WORK ORDER: With the string "click" as the filter, copy each matching line from the records.

WORKING DATA:

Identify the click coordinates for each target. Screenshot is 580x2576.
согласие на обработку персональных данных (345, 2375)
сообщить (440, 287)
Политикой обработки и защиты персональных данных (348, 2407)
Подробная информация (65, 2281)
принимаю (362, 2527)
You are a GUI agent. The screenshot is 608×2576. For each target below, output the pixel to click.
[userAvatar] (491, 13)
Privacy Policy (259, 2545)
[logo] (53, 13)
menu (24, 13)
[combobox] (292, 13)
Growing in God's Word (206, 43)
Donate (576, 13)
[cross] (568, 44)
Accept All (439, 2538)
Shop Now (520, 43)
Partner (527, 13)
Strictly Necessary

--

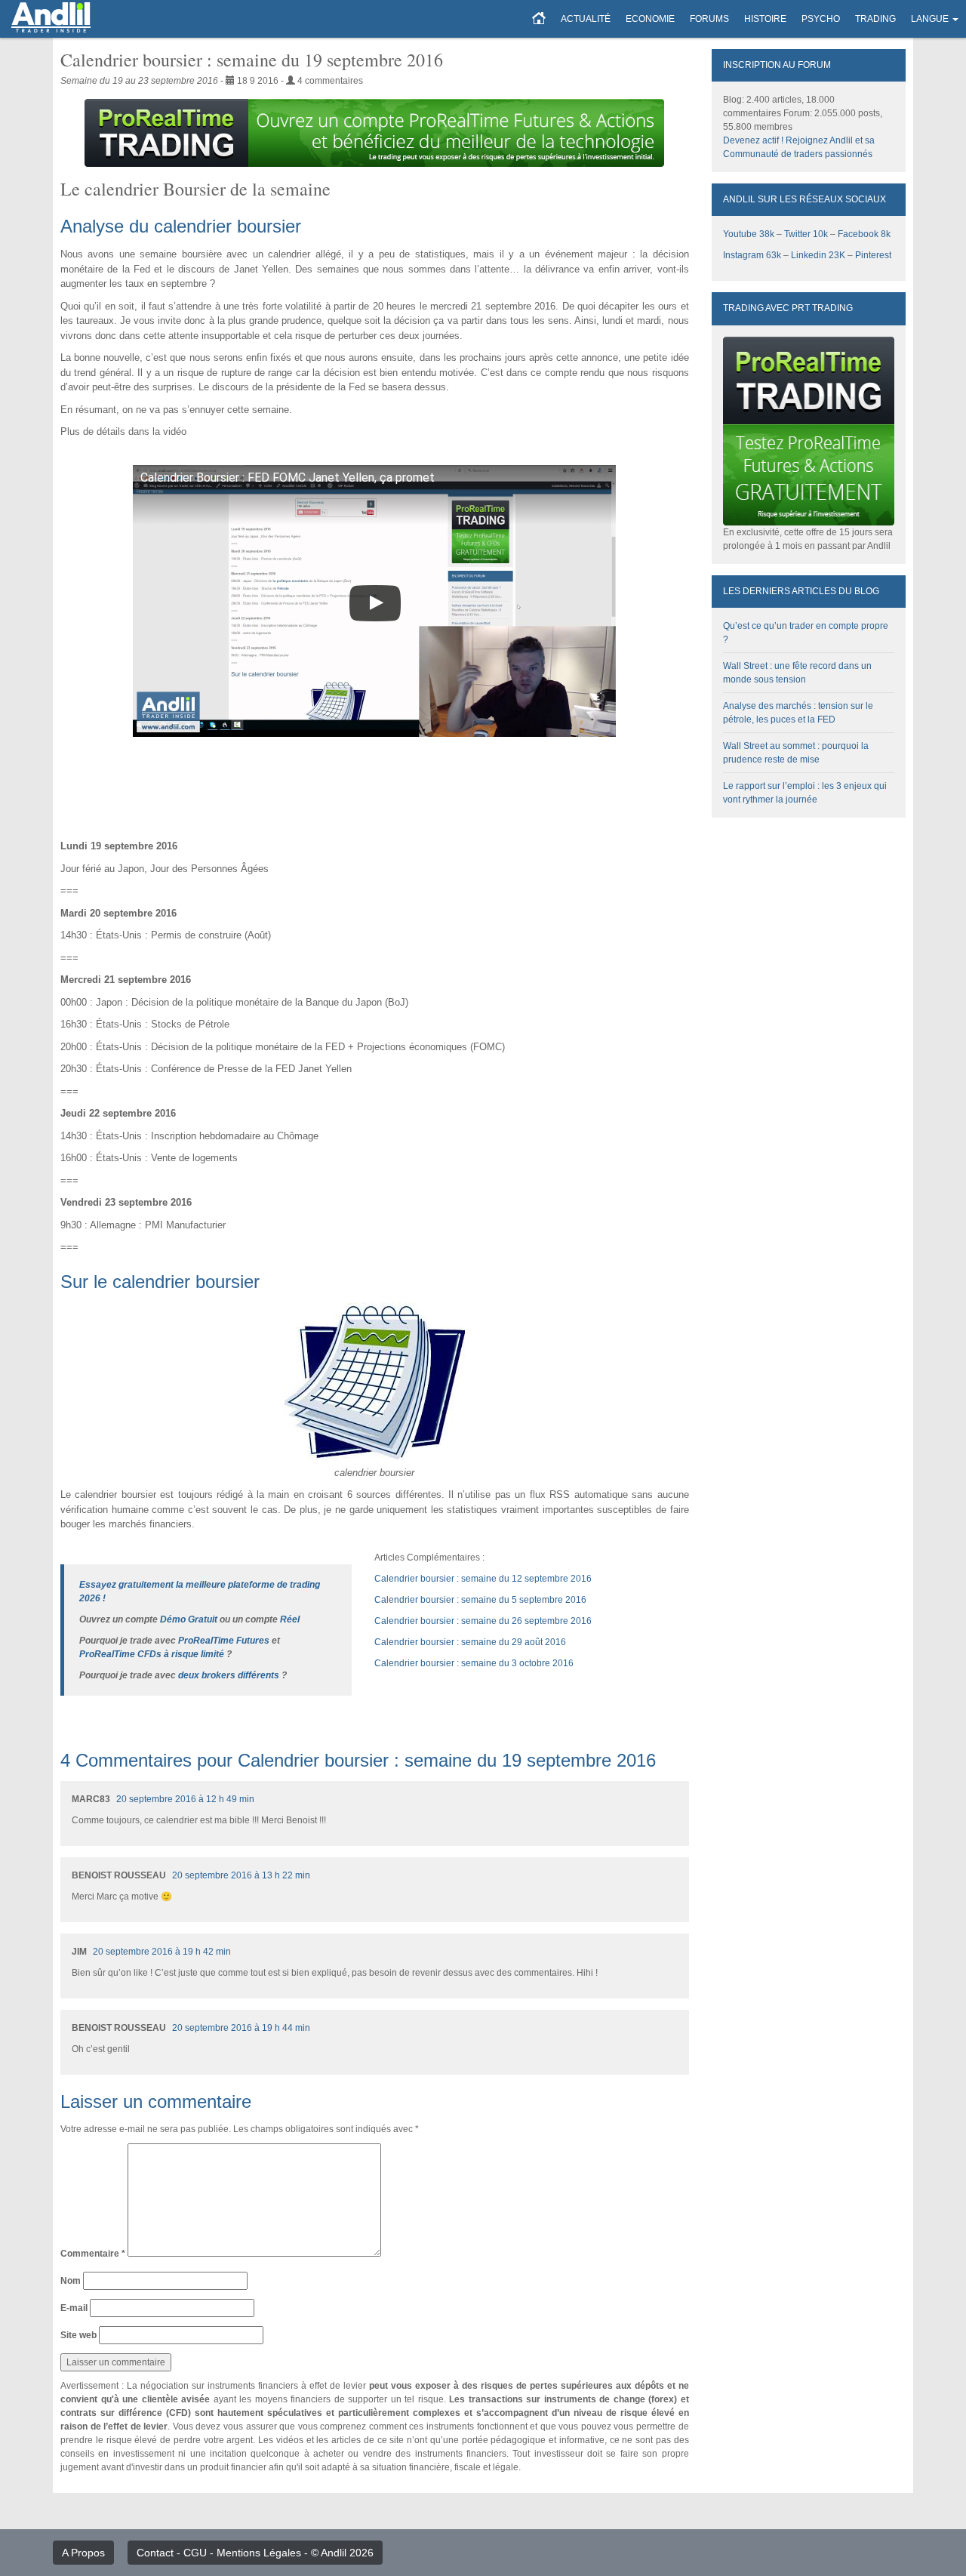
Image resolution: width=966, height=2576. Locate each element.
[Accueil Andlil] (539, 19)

OUTPUT FOR THIS TASK:
Identify the click coordinates for each target. Screenshot is 580x2576.
You are a GUI agent. The screenshot is 608×2576. For each target below, output the pixel to click.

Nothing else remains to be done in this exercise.